1. Con il primo motivo di ricorso si lamenta la violazione falsa applicazione degli artt. 112, 434 e 161 c.p.c., in relazione all'art. 360 n. 3 e 4, c.p.c., per mancato rispetto dell principio di corrispondenza tra "chiesto e pronunziato", avendo la Corte d'appello ridotto d'ufficio l'ammontare della posta risarcitoria, con conseguente nullità della pronunzia, atteso che l'ASP di Cosenza aveva limitato l'impugnativa alla sola parte della sentenza di primo grado in cui era stato riconosciuto il diritto alla reintegra.

» Sezione dati:
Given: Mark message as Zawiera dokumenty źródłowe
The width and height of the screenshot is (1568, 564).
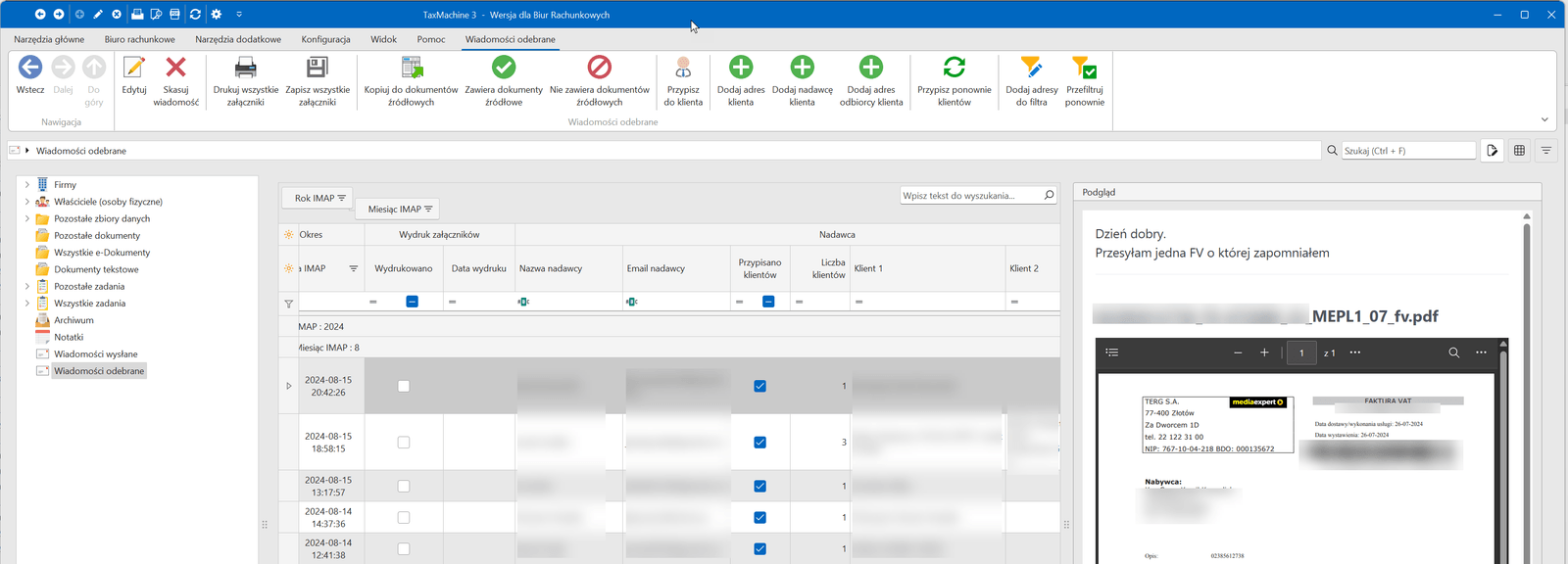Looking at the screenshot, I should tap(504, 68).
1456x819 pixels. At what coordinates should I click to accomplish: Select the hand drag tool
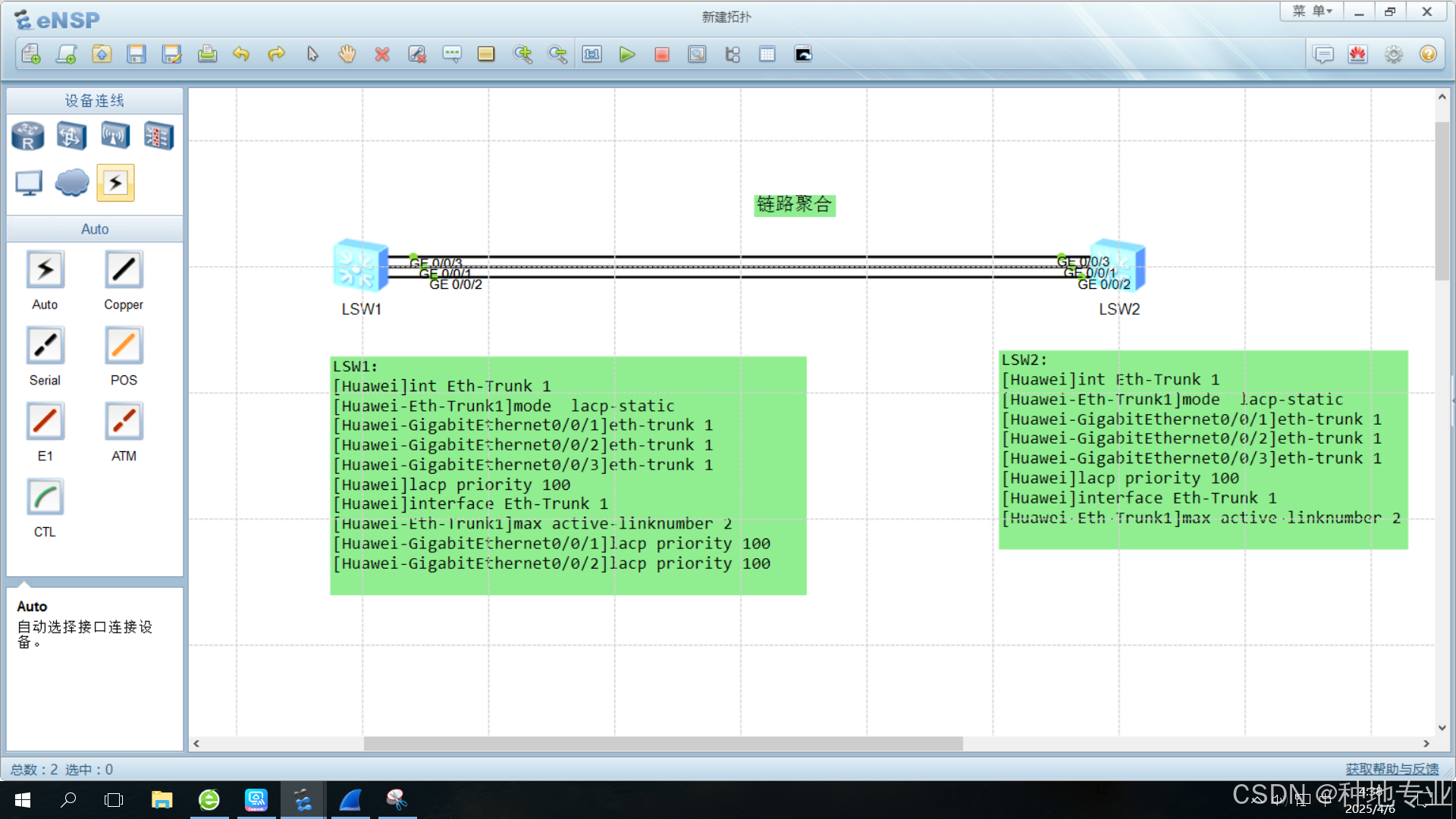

» Consegne:
• 1. Ripeta parola per parola il tratto dell'estratto che va da "1. Con il primo" fino a "diritto alla reintegra.".
• 2. Secondo l'estratto, a quale parte della sentenza di primo grado l'ASP di Cosenza aveva limitato l'impugnativa?

» Soluzioni complete:
• 1.
1. Con il primo motivo di ricorso si lamenta la violazione falsa applicazione degli artt. 112, 434 e 161 c.p.c., in relazione all'art. 360 n. 3 e 4, c.p.c., per mancato rispetto dell principio di corrispondenza tra "chiesto e pronunziato", avendo la Corte d'appello ridotto d'ufficio l'ammontare della posta risarcitoria, con conseguente nullità della pronunzia, atteso che l'ASP di Cosenza aveva limitato l'impugnativa alla sola parte della sentenza di primo grado in cui era stato riconosciuto il diritto alla reintegra.

• 2. Alla sola parte in cui era stato riconosciuto il diritto alla reintegra.